━━ Data provided

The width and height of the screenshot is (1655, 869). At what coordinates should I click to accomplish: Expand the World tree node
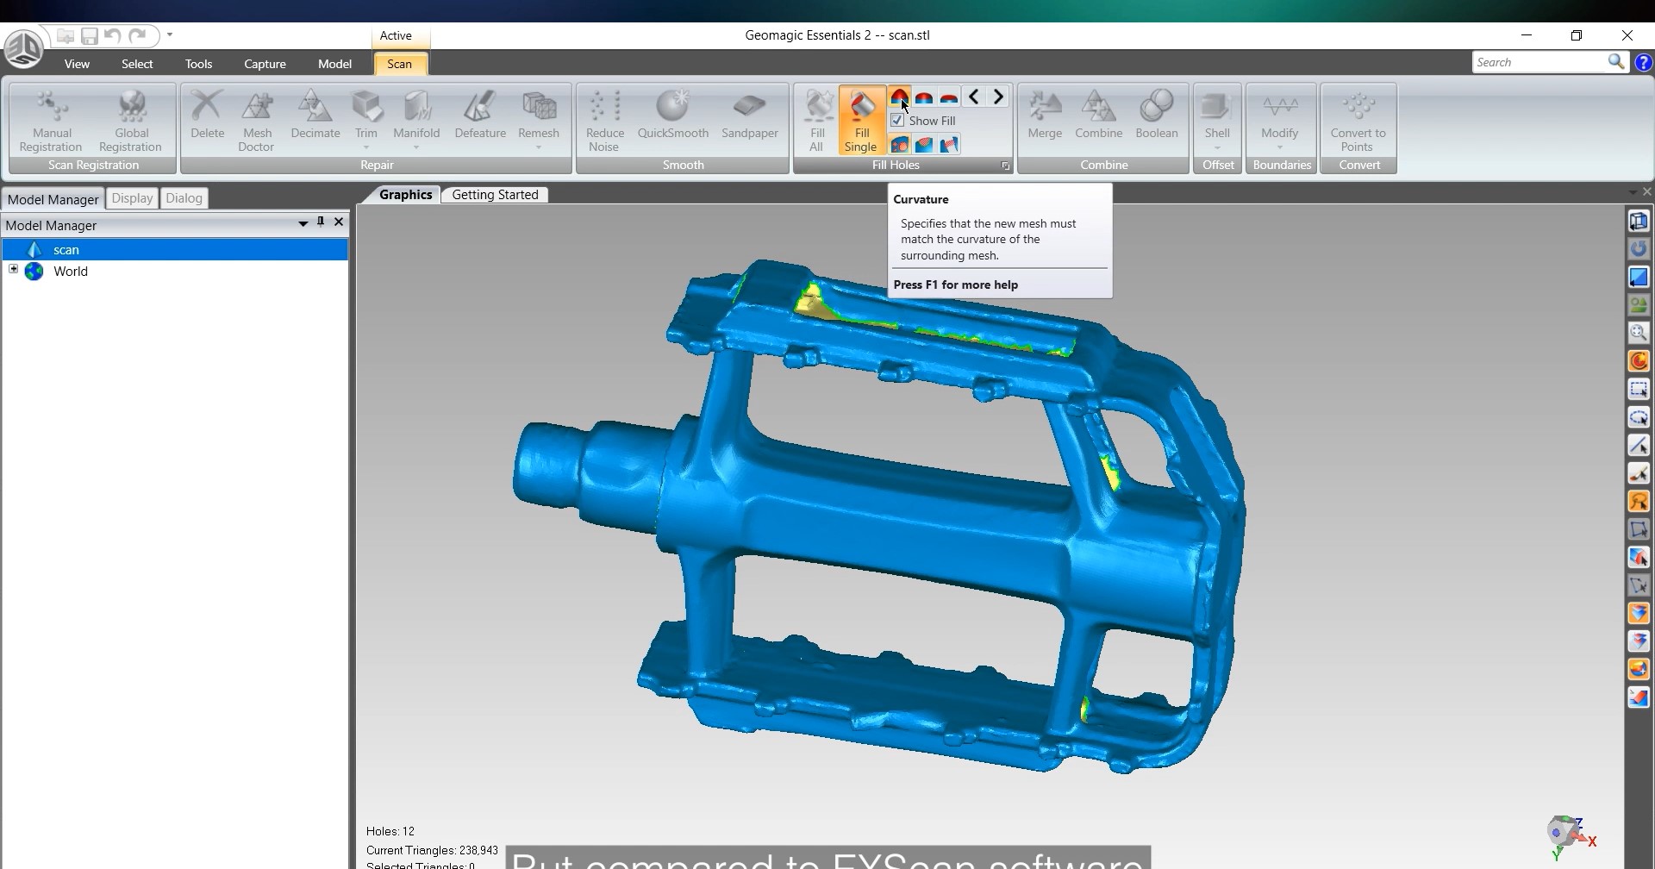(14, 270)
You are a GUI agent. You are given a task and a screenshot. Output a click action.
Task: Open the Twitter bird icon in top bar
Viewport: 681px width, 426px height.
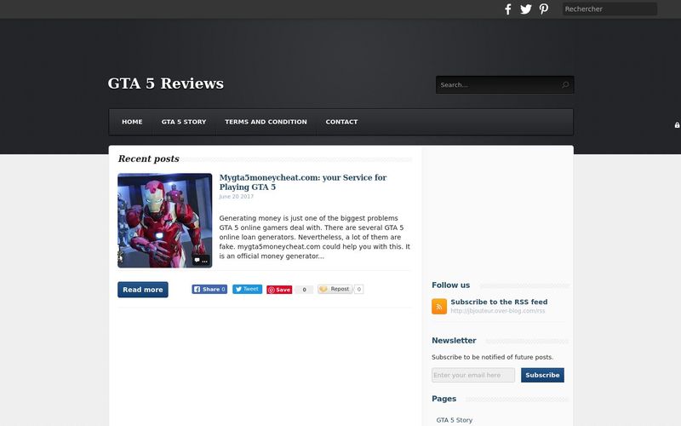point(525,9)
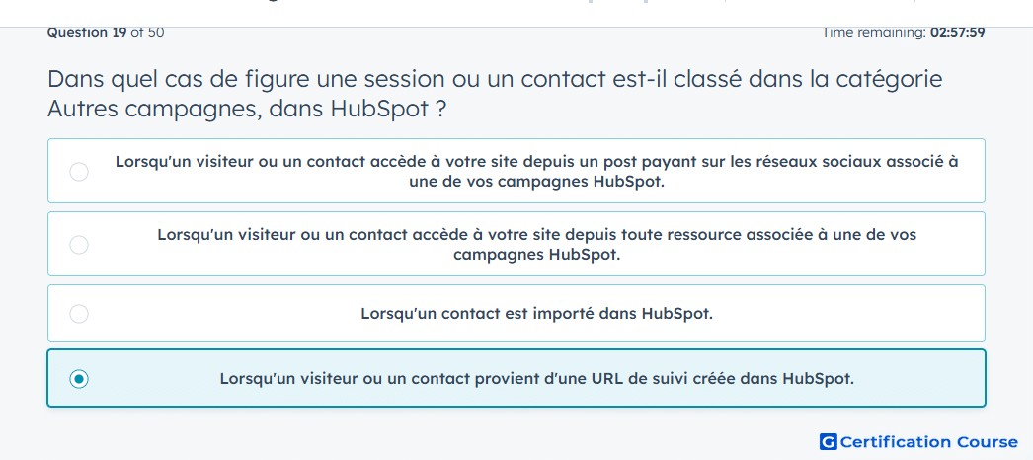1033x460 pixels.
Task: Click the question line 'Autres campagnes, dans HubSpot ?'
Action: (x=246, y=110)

━━━━

Write out every line of the data above word for word, leaving out the pictures.

The width and height of the screenshot is (1655, 869). At what coordinates should I click to accomplish: Expand the World tree node
(14, 270)
You are a GUI agent. You are given a task and a screenshot. Output a click action.
Task: Open the Twitter bird icon in top bar
Viewport: 681px width, 426px height.
point(525,9)
1033x460 pixels.
Task: Click the question line 'Autres campagnes, dans HubSpot ?'
Action: (x=246, y=110)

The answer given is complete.